Corresponding to assent or dissent in the realm of the intellectual are desire or aversion in the realm of good and evil, which is the most important thing for man, since from failing to attain one's desire, and from encountering what one would avoid, come all the passions and sorrows of mankind. In every desire or aversion there is implicit a value-judgement concerning the good or evil of the particular thing involved, and these in turn rest upon general judgements (δόγματα) regarding things of value. If we are to make the proper use of our freedom in the field of desire or aversion we must have the correct judgements concerning good and evil. Now the correct judgement is, that nothing outside the realm of our moral purpose is either good or evil. Nothing, therefore, of that kind can rightly be the object of desire or aversion, hence we should restrict the will to the field in which alone it is free, and cannot, therefore, come to grief. But herein we need not merely the correct theoretical conviction, but also continual practice in application (ἄσκησις), and it is this which Epictetus attempts to impart to his pupils, for it is the foundation of his whole system of education.
Finally, in the field of choice or refusal belongs the duty27 (τὸ καθῆκον) of man, his intelligent action in human and social relations. Externals, which are neither good nor evil, and so indifferent (ἀδιάφορα), because not subject to our control, play a certain role, none the less, as matters with which we have to deal, indeed, but should regard no more seriously than players treat the actual ball with which they play, in comparison with the game itself. It is characteristic of Epictetus that, although he recognizes this part of Stoic doctrine in which the theoretical indifference of externals is in practice largely abandoned, he manifests but slight interest in it.

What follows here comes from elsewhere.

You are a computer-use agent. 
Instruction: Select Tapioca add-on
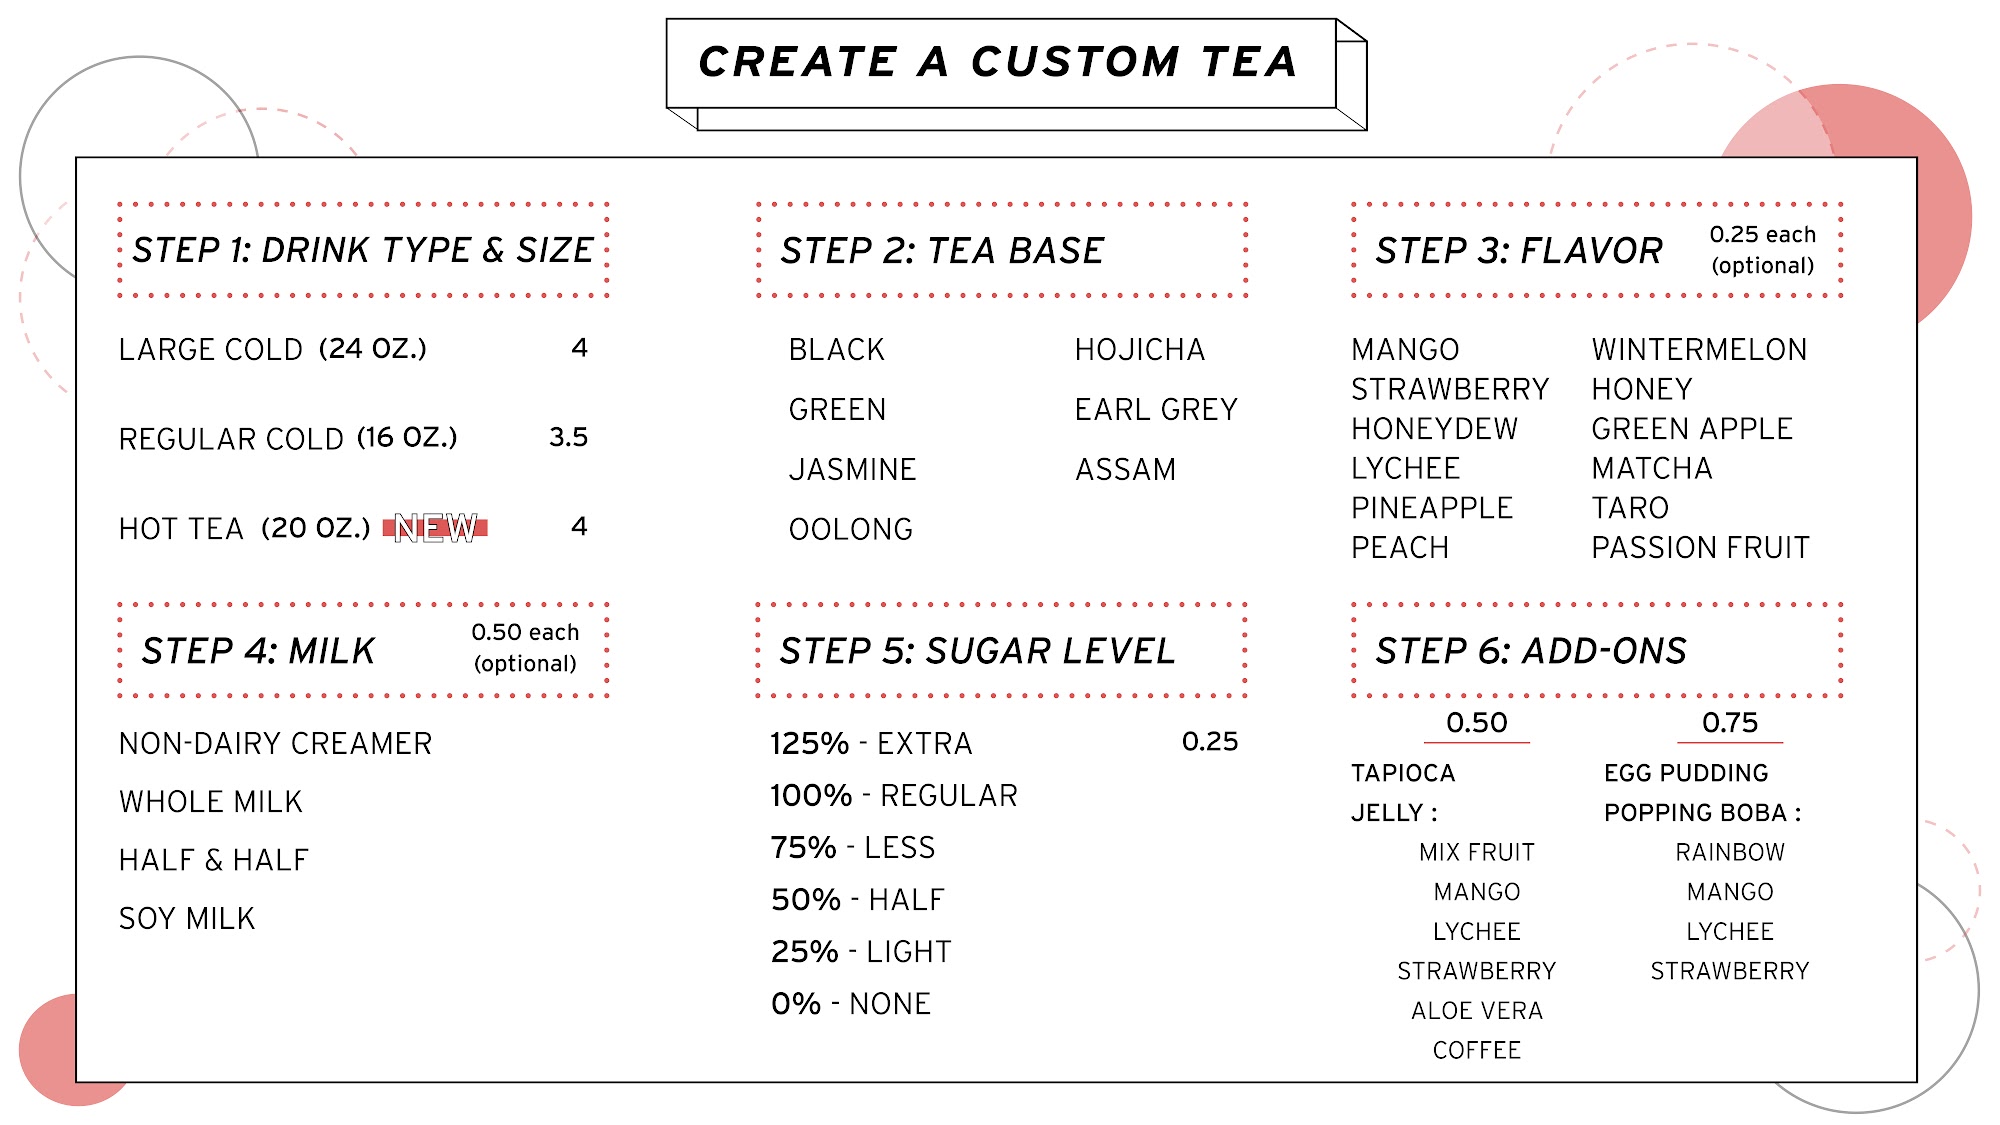pos(1403,773)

Among duties he is concerned principally with those of a social character. Nature places us in certain relations to other persons, and these determine our obligations to parents, brothers, children, kinsmen, friends, fellow-citizens, and mankind in general. We ought to have the sense of fellowship and partnership (κοινωνικοί), that is, in thought and in action we ought to remember the social organization in which we have been placed by the divine order. The shortcomings of our fellow-men are to be met with patience and charity, and we should not allow ourselves to grow indignant over them, for they too are a necessary element in the universal plan.

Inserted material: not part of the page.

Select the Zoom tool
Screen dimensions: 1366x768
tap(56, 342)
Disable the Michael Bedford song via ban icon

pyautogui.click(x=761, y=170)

The religious possibilities of Stoicism are developed further by Epictetus than by any other representative of the school. The conviction that the universe is wholly governed by an all-wise, divine Providence is for him one of the principal supports of the doctrine of values. All things, even apparent evils, are the will of God, comprehended in his universal plan, and therefore good from the point of view of the whole. It is our moral duty to elevate ourselves to this conception, to see things as God sees them. The man who reconciles his will to the will of God, and so recognizes that every event is necessary and reasonable for the best interest of the whole, feels no discontent with anything outside the control of his free will. His happiness he finds in filling the role which God has assigned him, becoming thereby a voluntary co-worker with God, and in filling this role no man can hinder him.

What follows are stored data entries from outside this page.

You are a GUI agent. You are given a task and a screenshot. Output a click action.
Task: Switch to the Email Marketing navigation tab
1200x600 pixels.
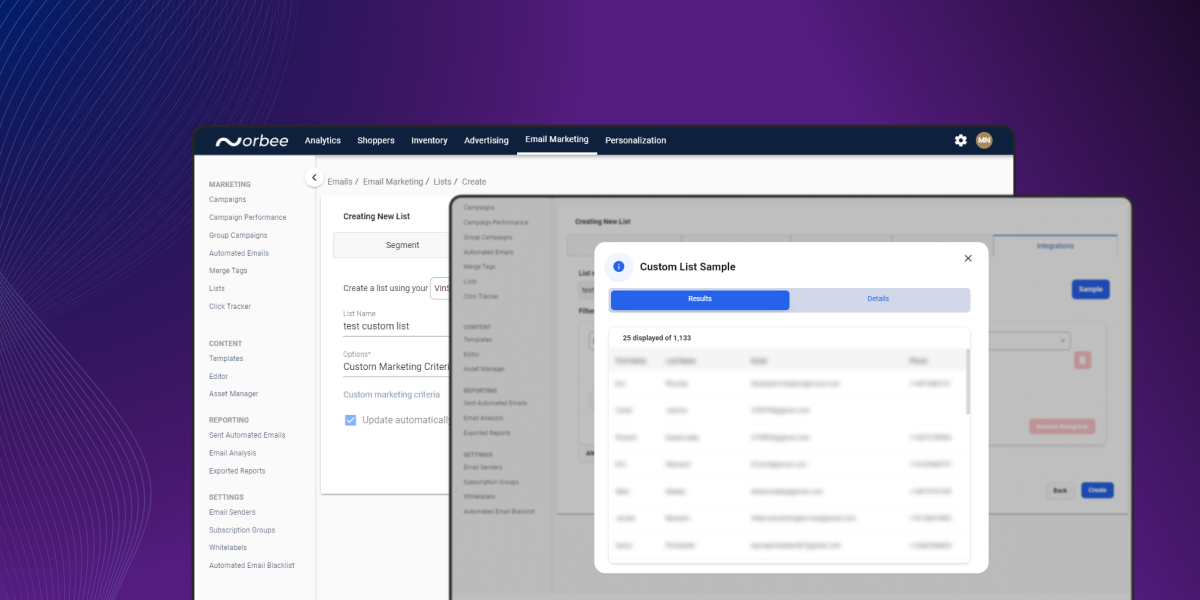[557, 140]
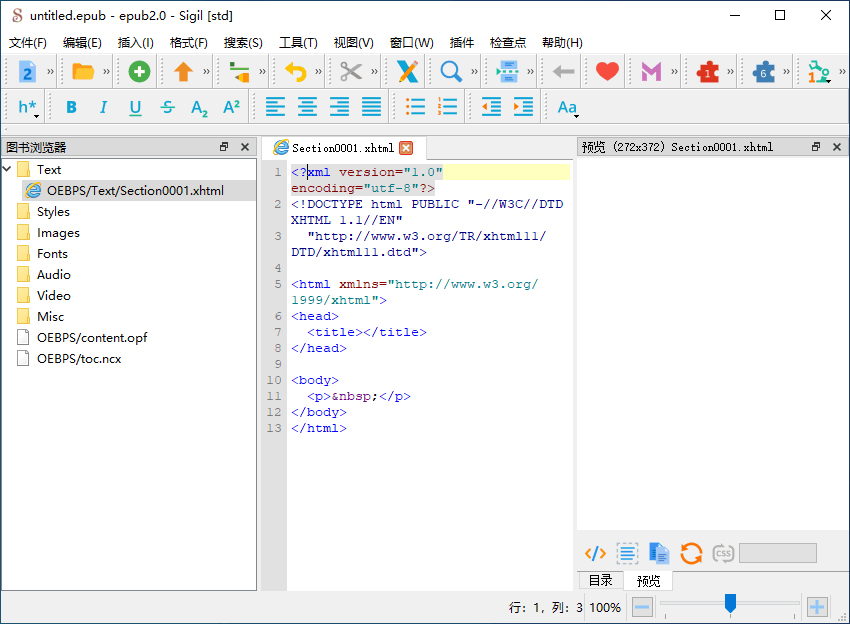The image size is (850, 624).
Task: Click the green Add existing files icon
Action: 139,71
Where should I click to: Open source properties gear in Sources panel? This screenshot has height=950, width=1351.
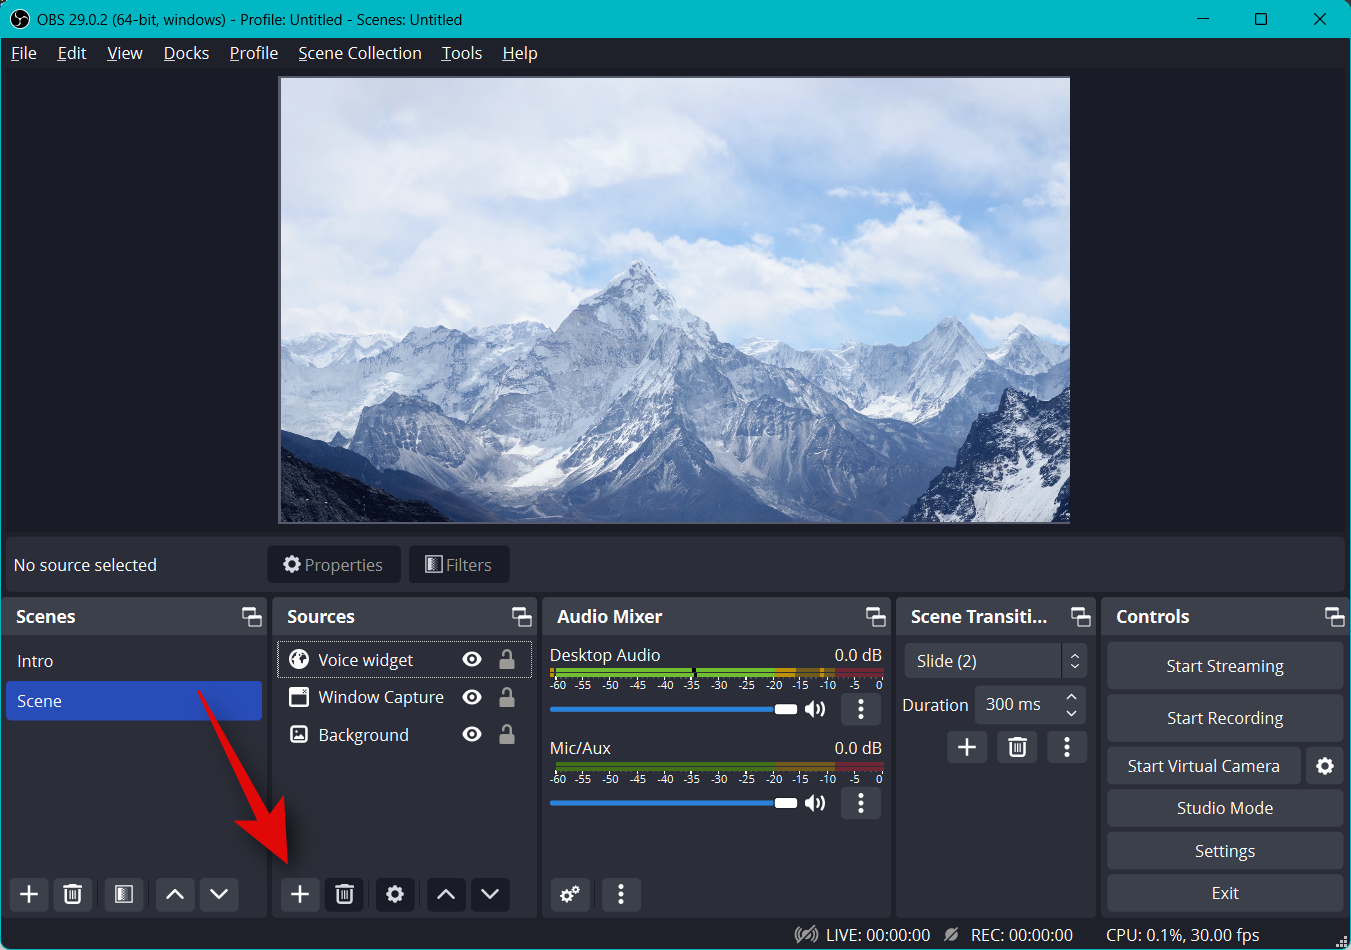395,894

Religion as reconciliation to the inevitable—ἑκόντα δέχεσθαι τὰ ἀναγκαῖα (frg. 8), in gratiam cum fato revertere28—is almost perfectly exemplified in Epictetus, for with him philosophy has definitely turned religion, and his instruction has become less secular than clerical.29 But it is astonishing to what heights of sincere devotion, of intimate communion, he attained, though starting with the monistic preconceptions of his school, for the very God who took, as he felt, such personal interest in him, was after all but "a subtle form of matter pervading the grosser physical elements . . . this Providence only another name for a mechanical law of expansion and contraction, absolutely predetermined in its everlasting recurrences."30 Of his theology one can scarcely speak. His personal needs and his acquiescence with tradition led him to make of his God more than the materials of his philosophical tenets could allow. The result is for our modern thinking an almost incredible mixture of Theism, Pantheism, and Polytheism, and it is impossible, out of detached expressions, to construct a consistent system. As a matter of fact, with a naïve faith in God as a kind of personification of the soul's desire, he seems to have cherished simultaneously all of these mutually exclusive views of his nature. His moral end was eudaemonism, to which, in a singularly frank expression (I. 4, 27), he was ready to sacrifice even truth itself. No wonder, then, he cared little for logic as such and not at all for science.31 "The moralist assumes that what lies upon his heart as an essential need, must also be the essence and heart of reality. . . . In looking at everything from the point of view of happiness men bound the arteries of scientific research." Though spoken of the Socratic schools in general, this word of Nietzsche's32 seems especially apt of Epictetus. He was of an age when the search for happiness by the process of consulting merely the instincts of the heart was leading rapidly to an alienation from scientific truth and a prodigious decline in richness of cultural experience.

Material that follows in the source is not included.